If a key is physically stuck in the down position, you might not have to replace the entire keyboard. Many keyboards have keys that can be removed by inserting a butter knife under one edge of the key and gently prying up on the top and bottom edge. After the key has been removed, using a swab with alcohol, clean the underside of the key and the key's slot in the keyboard. Replace the key by snapping it back into place.
If the notebook is still under warranty and a key is stuck, you should contact HP to see if the notebook can be serviced before removing a key.
To avoid damaging the pad under the key, insert the butter knife only 1/8 inch under the edge of the key.

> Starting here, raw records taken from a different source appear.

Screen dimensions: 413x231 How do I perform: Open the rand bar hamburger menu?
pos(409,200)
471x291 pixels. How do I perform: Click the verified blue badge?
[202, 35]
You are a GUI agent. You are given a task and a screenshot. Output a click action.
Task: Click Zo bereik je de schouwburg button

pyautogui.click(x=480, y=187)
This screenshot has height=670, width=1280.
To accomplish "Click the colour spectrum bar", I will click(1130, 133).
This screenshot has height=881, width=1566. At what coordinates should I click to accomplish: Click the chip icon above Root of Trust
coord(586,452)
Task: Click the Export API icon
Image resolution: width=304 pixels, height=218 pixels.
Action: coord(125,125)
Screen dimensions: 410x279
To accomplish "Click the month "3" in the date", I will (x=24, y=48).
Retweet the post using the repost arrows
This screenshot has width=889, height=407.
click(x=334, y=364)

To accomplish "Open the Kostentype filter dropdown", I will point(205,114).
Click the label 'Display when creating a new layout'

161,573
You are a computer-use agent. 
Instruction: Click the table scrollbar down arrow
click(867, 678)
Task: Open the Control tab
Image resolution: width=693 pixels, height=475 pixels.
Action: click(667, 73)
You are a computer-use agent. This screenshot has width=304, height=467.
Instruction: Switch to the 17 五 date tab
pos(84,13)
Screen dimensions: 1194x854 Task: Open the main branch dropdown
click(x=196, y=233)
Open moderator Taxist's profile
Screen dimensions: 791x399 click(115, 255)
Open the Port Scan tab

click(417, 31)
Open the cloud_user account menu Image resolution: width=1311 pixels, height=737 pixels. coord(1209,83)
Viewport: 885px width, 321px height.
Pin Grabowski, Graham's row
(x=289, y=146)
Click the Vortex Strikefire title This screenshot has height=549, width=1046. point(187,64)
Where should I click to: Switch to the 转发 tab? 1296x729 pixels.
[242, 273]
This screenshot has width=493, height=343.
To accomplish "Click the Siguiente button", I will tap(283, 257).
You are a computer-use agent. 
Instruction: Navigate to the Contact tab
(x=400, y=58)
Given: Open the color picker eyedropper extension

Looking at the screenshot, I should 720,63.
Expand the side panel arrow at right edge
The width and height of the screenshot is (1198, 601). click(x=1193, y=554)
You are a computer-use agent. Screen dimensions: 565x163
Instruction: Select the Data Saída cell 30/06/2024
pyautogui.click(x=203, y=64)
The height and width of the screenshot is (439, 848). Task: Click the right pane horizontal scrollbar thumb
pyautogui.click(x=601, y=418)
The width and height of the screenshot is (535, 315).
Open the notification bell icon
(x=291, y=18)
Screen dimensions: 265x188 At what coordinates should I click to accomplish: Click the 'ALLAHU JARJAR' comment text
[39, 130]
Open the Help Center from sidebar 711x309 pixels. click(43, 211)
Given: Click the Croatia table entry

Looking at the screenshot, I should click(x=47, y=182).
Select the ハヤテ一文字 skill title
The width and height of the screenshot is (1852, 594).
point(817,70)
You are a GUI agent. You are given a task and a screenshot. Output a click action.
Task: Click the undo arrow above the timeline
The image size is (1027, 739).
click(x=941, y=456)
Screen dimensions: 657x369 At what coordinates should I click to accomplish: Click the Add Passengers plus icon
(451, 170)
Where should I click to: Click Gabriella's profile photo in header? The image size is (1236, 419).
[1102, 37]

Figure : Butter knife gently prying up on key, cotton swab cleaning key
Other tips to think about when encountering a stuck key:
Turn off the notebook and unplug the AC adapter before working on the keyboard.
If your notebook has a removable battery, remove the battery before removing the key.
If the key is stuck due to liquid or other substance getting into the keyboard, cleaning might be the only option.
Longer keys, such as spacebar and Enter, probably have a small metal rod for support. This rod must be inserted into the key and keyboard before replacing the key into the keyboard.
Figure : Metal Rod connection point for the space bar
If a key cannot be unstuck, or the keyboard does not have keys that can be removed, service the computer.